Xanax changed my entire personality. I could never get out of bed, couldn’t eat, was extremely depressed, and it made my bipolar disorder even worse. In the fall of 2019 I realized I was addicted and went to my PA in person to ask if I could start to taper down because I was tolerant and miserable. She looked me in the eyes and told me, “no, I won’t taper you, you have to be taking this much.” That fall 2019 semester I failed out of college because of xanax. I moved home to get help from a different psychiatrist and therapist. In January of 2020 my new psychiatrist in Boulder, CO told me I was on too much xanax for her to help me- that the xanax was taking over my receptors and neurotransmitters in my brain so that any bipolar medication I took would not be able to work. She told me that in her 40 years in the practice, she had never seen a dose that high. She recommended a taper, but said that at 8 mg a day it would take me years to taper off of it entirely. I didn’t want to be on it a second longer- it was ruining my life. So I chose to quit cold turkey in detox.

I went to medical detox on February 14th, 2020 and then inpatient rehab a week later.
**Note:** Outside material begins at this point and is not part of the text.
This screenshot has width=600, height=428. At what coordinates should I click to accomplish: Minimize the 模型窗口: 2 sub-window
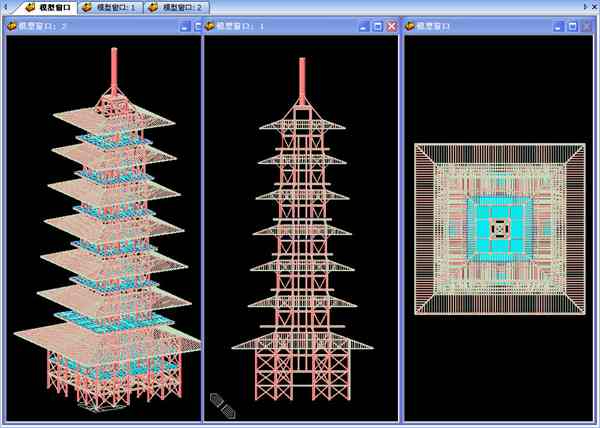pyautogui.click(x=185, y=26)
I had to leave inpatient rehab after 2 days because my withdrawal was so bad I was in psychosis. I had every withdrawal symptom in the book, it was the most miserable thing of my life. I was hallucinating, delirious (believed things such as my mom was married before my dad, which didn’t happen), and would tell people of the strange things my mind was creating. In detox, I experienced extreme fatigue, lockjaw, loss of taste, and psychosis. After I returned home from rehab, I experienced every withdrawal symptom you could list: hallucinations, delirium, delusions, night sweats, head aches, body aches, loss of sight/hearing, memory loss, inability to concentrate, benzo belly, horrible rebound anxiety, depression, the worst tremors/shakes, insomnia, muscle spasms, loss of appetite, nightmares, loss of interest in everything…I laid in bed for 6 months in post acute withdrawal completely miserable, to the point where I wouldn’t shower, eat, sleep, or really do anything. It was a hell I wouldn’t wish on anyone, not even the PA that did this to me.
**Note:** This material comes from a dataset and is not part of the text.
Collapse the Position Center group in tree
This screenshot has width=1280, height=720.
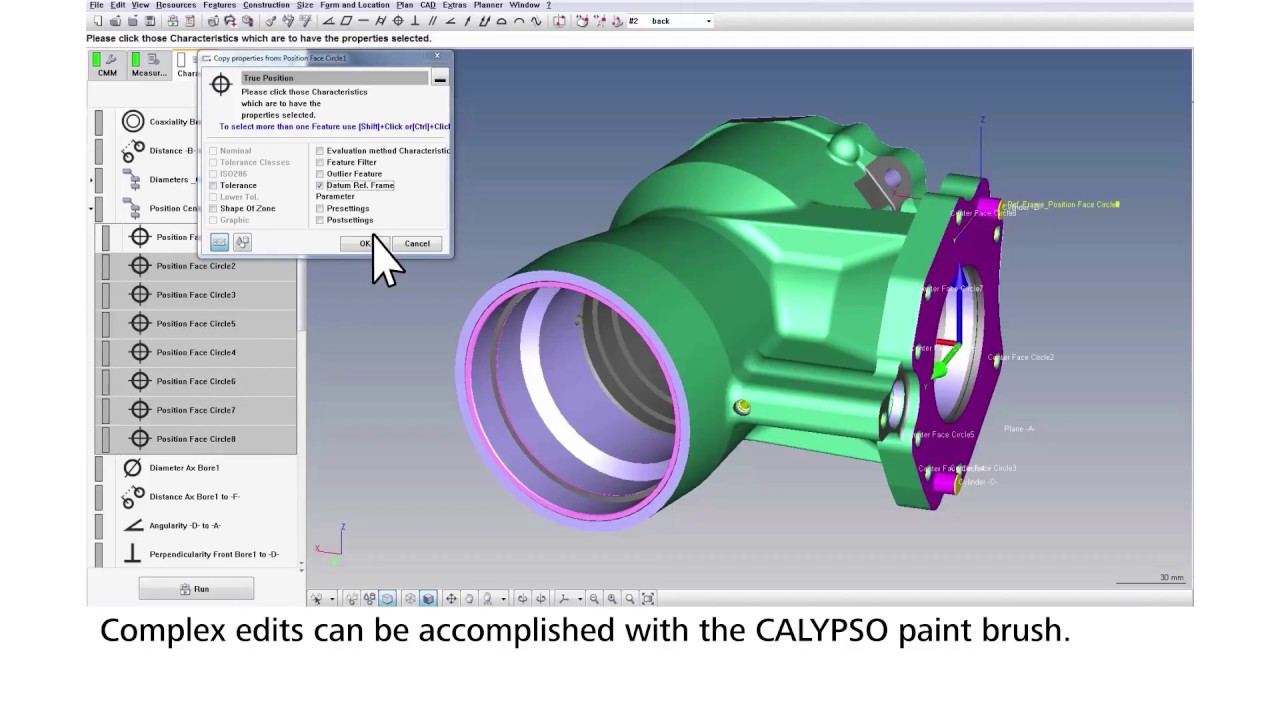point(91,209)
I experienced these symptoms for months. I didn’t feel like a human anymore; sometimes I thought I had actually died. I felt so sick I couldn’t get a job, and of course wasn’t taking classes online because of this. I battled with these symptoms every second of the day. Despite being off the medication, my life was still consumed by xanax.
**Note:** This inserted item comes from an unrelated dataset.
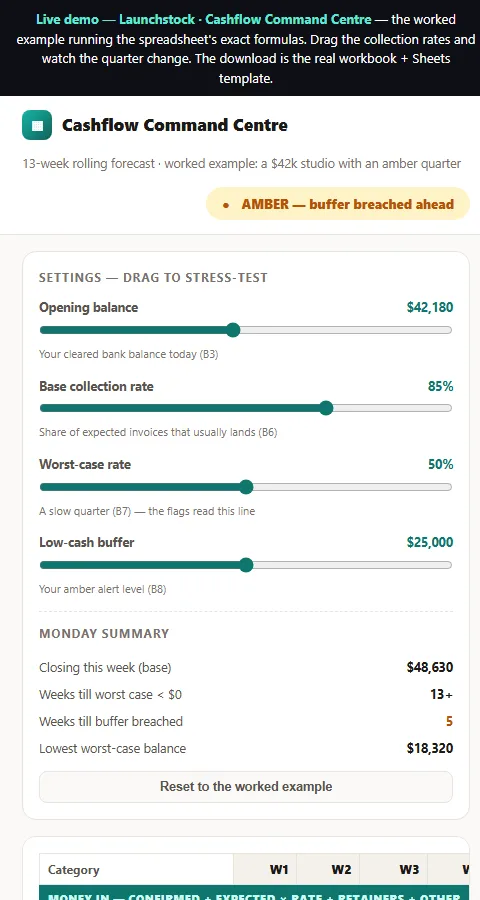This screenshot has height=900, width=480.
Task: Click Reset to the worked example button
Action: (246, 786)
Next month, May of 2026, I will celebrate being 6 years xanax free. I am so incredibly lucky to be able to make that statement. I’m proud of myself for my resiliency, positive attitude, and strength. However, I wouldn’t be here telling this story if it weren’t for the careless actions of that PA. 6 years later and I am still in withdrawal. I have gained over 100 pounds, my anxiety is constant, I can’t remember many key memories I have made, I can’t concentrate on a single thing, and I get sensory overloaded all of the time. Not a day goes by that I don’t think about the actions of the PA and the damage, trauma, and turmoil she has caused me. Xanax has permanently changed my brain, body, and life. I was never informed of any dangers, warnings, or lingering effects of xanax. I was never told it would be hard to come off of. I was never told to taper slowly. At only 20 years old I was recklessly given a medication that has completely altered my past, presents and future.

I share my story with anyone and everyone I can, and I am immensely grateful to be able to share it here, too. With more awareness, I hope this can stop happening to millions of people worldwide.